Bear aware: Scavenger sightings on the rise in Snoqualmie Valley vicinity
By ALLISON ESPIRITU
Snoqualmie Valley Record Reporter
August 10, 2010 · Updated 2:32 PM
Coming face to face with a black bear was the last thing Preston resident Jason Lofquist thought would happen when he took out the garbage on a recent summer night.
Grabbing a stick, Lofquist managed to scare off the bear, which has been spooking residents in his neighborhood for the last three months.
“You can’t scare them away,” Lofquist said. “Once they come out, stay around and get into the garbage, they don’t go away.”
Bear sightings are growing increasingly common in Valley neighborhoods. This year, Washington Department of Fish and Wildlife staff say they didn’t get the break in reports that they usually get between spring and summer.
Two weeks ago, the Washington Department of Fish and Wildlife handled 40 bear calls in the Puget Sound region.
“The trend here is not a positive one,” said Bill Hebner, enforcement captain for WDFW’s Wildlife’s Region 4. "It's usually bad news that we get this many calls. This tells me people aren't being as careful as they need to be."

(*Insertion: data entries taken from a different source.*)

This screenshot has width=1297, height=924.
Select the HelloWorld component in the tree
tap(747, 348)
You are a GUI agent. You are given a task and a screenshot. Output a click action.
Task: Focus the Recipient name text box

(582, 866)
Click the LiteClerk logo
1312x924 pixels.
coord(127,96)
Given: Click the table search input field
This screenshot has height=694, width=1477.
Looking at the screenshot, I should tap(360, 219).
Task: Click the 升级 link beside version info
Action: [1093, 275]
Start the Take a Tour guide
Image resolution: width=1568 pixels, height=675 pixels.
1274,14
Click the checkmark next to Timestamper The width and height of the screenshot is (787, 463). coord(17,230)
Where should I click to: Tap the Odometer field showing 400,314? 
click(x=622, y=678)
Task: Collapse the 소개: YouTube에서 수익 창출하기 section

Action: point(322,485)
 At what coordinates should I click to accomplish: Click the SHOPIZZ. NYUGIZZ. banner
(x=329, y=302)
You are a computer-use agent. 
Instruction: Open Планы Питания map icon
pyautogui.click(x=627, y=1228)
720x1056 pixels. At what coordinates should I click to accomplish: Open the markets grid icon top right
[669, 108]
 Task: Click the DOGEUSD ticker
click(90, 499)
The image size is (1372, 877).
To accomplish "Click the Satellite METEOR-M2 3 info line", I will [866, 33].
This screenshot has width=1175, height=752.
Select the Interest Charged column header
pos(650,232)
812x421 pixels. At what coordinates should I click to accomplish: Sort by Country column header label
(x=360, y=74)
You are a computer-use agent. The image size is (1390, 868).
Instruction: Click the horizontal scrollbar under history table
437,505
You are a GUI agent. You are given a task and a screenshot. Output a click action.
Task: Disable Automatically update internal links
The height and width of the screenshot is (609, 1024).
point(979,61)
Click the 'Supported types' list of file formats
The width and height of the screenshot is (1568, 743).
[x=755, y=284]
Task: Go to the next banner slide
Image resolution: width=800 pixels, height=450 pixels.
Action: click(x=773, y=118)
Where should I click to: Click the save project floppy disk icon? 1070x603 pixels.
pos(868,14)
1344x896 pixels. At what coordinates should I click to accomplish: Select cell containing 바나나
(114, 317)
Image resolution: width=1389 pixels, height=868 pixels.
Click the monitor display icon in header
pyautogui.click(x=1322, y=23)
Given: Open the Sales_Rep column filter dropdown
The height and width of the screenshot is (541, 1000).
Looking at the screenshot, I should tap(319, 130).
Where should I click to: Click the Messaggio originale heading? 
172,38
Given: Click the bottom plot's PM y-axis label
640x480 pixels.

When black bears encroach on human neighborhoods, it's always because they're attracted by food or the smell of something edible.
Residents who leave out unsecured garbage, pet food, bird feeders, or leave fallen fruit from trees on the ground may encounter scavenging bears.
Controlling these attractants is important, Hebner said, so that bears do not become conditioned to equate food sources with people. Such animals lose their fear of humans, resulting in a bigger problem.
"They become aggressive—that's why pets and humans are at risk," Hebner said. "Often, it results in us having to respond, and many times lethally removing the animal, which is a shame because it's not the bear's fault—it's the bear doing what nature tells him."
Hebner advises residents to make sure to pet food is securely put away, garbage cans are locked and orchard fruit is cleaned up.
Some residents use bungie cords to seal garbage cans. Others spray ammonia to throw off the scent of trash.
If a bear's presence is spooking your pets, Hebner suggests banging pots and pans. The racket will let nears know they are not welcome in your yard.
Hebner emphasized eliminating attractants like food smells that bring bears into neighborhoods.